Please print the lines of the items below word for word, beginning at the line that has "Describe the element" and stopping after the line that has "at that location.". Leave the pictures out of your answer.

### The data
•••••
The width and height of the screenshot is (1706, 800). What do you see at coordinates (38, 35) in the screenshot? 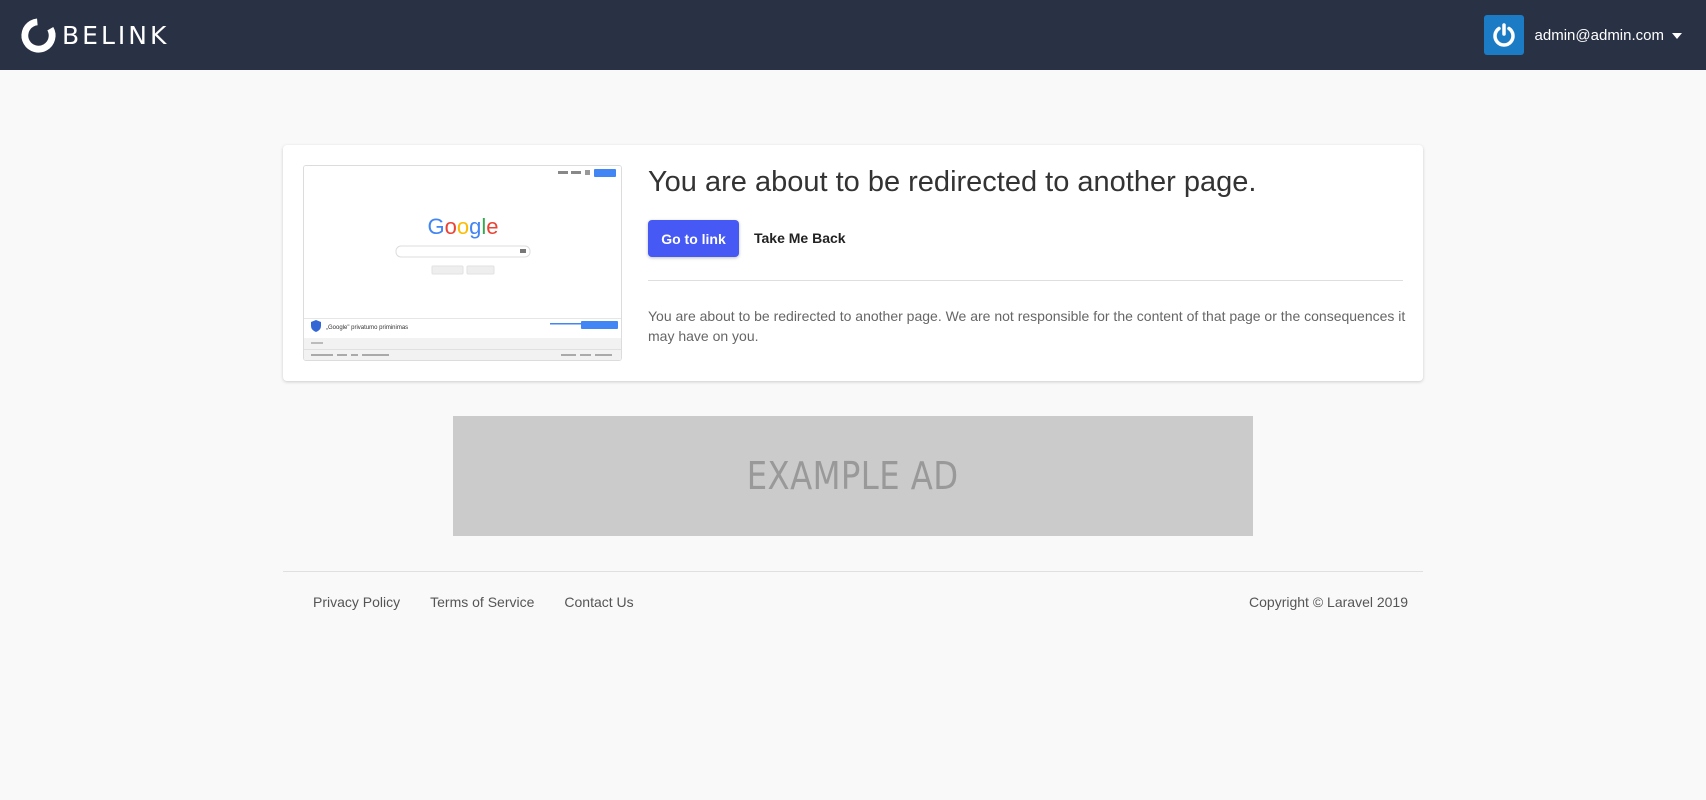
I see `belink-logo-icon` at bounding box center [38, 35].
•••••
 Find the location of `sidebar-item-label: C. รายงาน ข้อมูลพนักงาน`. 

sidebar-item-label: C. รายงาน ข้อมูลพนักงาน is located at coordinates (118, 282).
•••••
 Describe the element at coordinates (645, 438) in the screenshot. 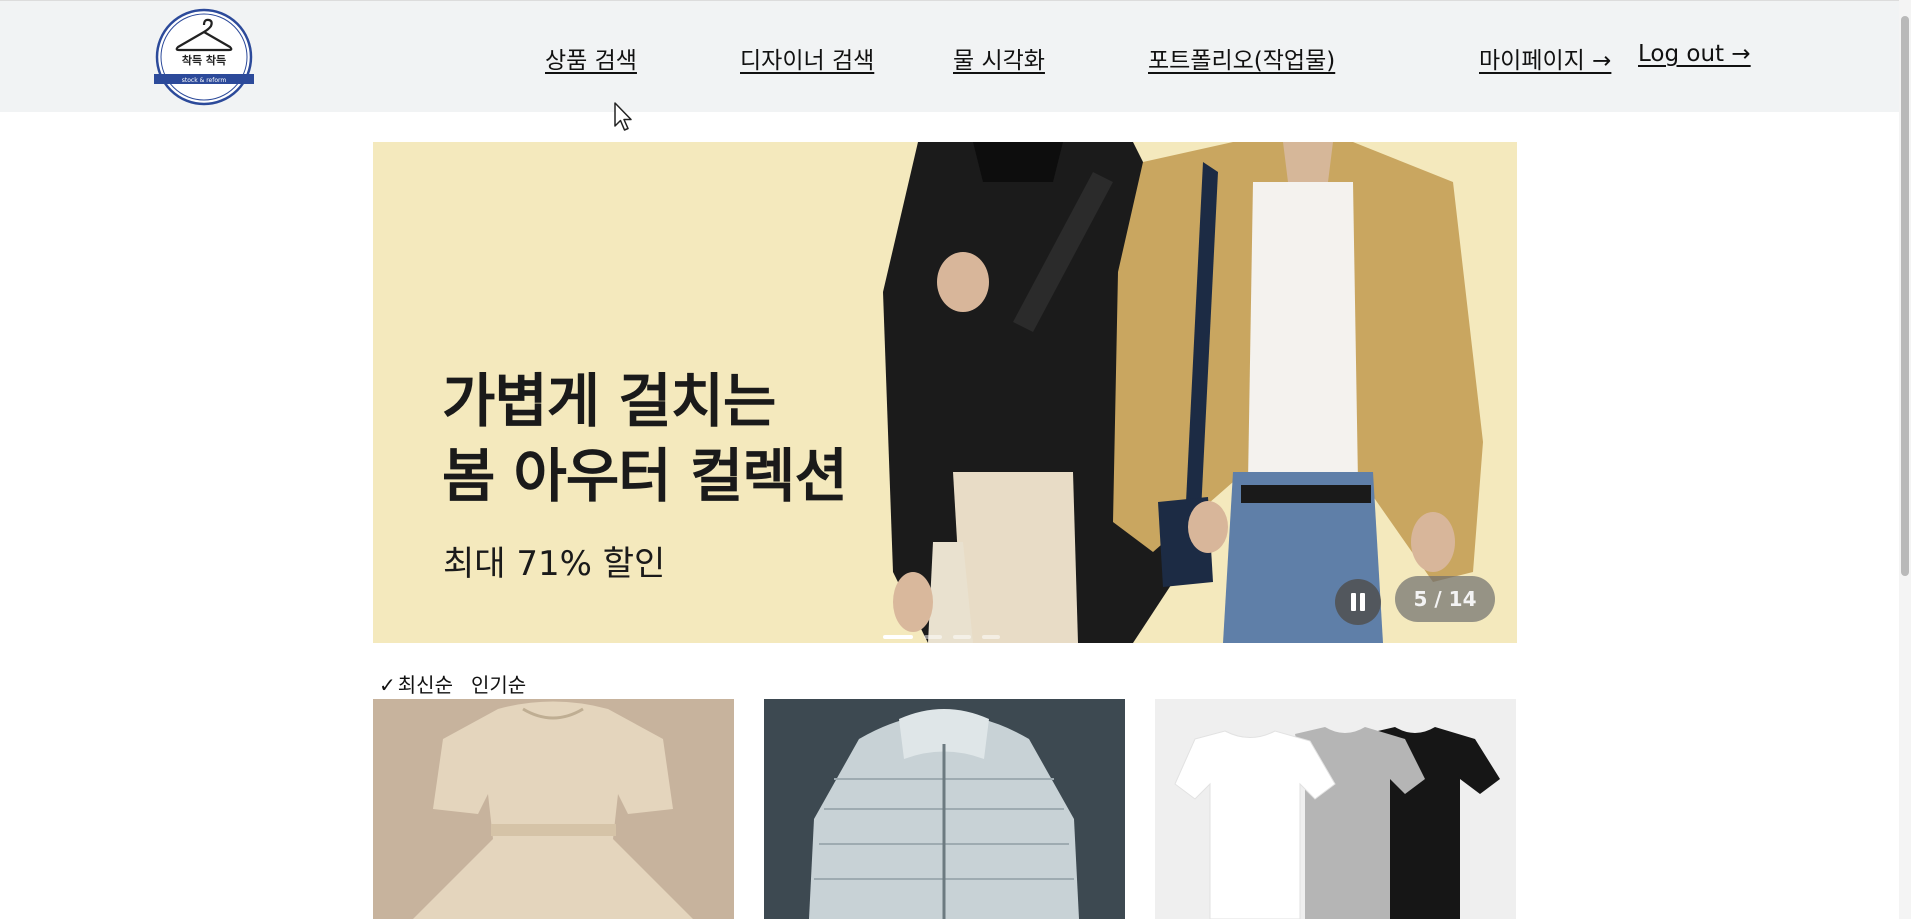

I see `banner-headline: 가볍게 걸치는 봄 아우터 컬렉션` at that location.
•••••
### Response below
 Describe the element at coordinates (645, 438) in the screenshot. 

I see `banner-headline: 가볍게 걸치는 봄 아우터 컬렉션` at that location.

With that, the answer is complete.